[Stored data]
□ □ □ □ □
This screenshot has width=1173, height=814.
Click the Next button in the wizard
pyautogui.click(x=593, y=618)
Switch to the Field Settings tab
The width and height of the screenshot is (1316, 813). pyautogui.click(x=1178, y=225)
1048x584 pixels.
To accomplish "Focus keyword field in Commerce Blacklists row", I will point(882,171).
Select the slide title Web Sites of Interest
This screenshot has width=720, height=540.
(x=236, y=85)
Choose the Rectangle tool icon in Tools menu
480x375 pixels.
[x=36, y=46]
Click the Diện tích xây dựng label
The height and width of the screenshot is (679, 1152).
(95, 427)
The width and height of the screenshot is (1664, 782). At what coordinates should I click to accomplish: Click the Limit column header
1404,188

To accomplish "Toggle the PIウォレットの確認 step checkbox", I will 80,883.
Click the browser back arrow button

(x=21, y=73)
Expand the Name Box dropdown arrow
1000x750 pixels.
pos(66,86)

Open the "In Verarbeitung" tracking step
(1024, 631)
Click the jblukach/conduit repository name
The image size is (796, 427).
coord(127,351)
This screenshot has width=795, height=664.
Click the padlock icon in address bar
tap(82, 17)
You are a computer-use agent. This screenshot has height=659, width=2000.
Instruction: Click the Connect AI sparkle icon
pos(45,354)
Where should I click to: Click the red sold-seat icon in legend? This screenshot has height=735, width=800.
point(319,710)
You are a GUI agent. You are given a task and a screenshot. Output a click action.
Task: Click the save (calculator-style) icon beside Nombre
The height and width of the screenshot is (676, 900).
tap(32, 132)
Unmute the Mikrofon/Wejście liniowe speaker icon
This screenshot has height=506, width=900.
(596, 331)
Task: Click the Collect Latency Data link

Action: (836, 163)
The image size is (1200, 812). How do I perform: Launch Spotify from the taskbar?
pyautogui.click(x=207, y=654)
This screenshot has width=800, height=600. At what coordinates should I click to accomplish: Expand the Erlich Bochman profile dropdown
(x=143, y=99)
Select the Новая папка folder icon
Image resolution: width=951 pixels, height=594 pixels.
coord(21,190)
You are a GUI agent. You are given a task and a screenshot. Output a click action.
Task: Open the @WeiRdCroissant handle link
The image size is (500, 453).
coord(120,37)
□ □ □ □ □
▶ [Task item]: This exercise needs each record retyped exactly as shown.

▶ [Response to this task]:
This screenshot has width=1173, height=814.
Click the Next button in the wizard
pyautogui.click(x=593, y=618)
Switch to the Field Settings tab
The width and height of the screenshot is (1316, 813). pyautogui.click(x=1178, y=225)
1048x584 pixels.
To accomplish "Focus keyword field in Commerce Blacklists row", I will point(882,171).
Select the slide title Web Sites of Interest
This screenshot has width=720, height=540.
(x=236, y=85)
Choose the Rectangle tool icon in Tools menu
480x375 pixels.
[x=36, y=46]
Click the Diện tích xây dựng label
The height and width of the screenshot is (679, 1152).
(95, 427)
The width and height of the screenshot is (1664, 782). At what coordinates should I click to accomplish: Click the Limit column header
1404,188

To accomplish "Toggle the PIウォレットの確認 step checkbox", I will 80,883.
Click the browser back arrow button

(x=21, y=73)
Expand the Name Box dropdown arrow
1000x750 pixels.
pos(66,86)

Open the "In Verarbeitung" tracking step
(1024, 631)
Click the jblukach/conduit repository name
The image size is (796, 427).
coord(127,351)
This screenshot has width=795, height=664.
Click the padlock icon in address bar
tap(82, 17)
You are a computer-use agent. This screenshot has height=659, width=2000.
Instruction: Click the Connect AI sparkle icon
pos(45,354)
Where should I click to: Click the red sold-seat icon in legend? This screenshot has height=735, width=800.
point(319,710)
You are a GUI agent. You are given a task and a screenshot. Output a click action.
Task: Click the save (calculator-style) icon beside Nombre
The height and width of the screenshot is (676, 900).
tap(32, 132)
Unmute the Mikrofon/Wejście liniowe speaker icon
This screenshot has height=506, width=900.
(596, 331)
Task: Click the Collect Latency Data link

Action: (836, 163)
The image size is (1200, 812). How do I perform: Launch Spotify from the taskbar?
pyautogui.click(x=207, y=654)
This screenshot has width=800, height=600. At what coordinates should I click to accomplish: Expand the Erlich Bochman profile dropdown
(x=143, y=99)
Select the Новая папка folder icon
Image resolution: width=951 pixels, height=594 pixels.
coord(21,190)
You are a GUI agent. You are given a task and a screenshot. Output a click action.
Task: Open the @WeiRdCroissant handle link
The image size is (500, 453).
coord(120,37)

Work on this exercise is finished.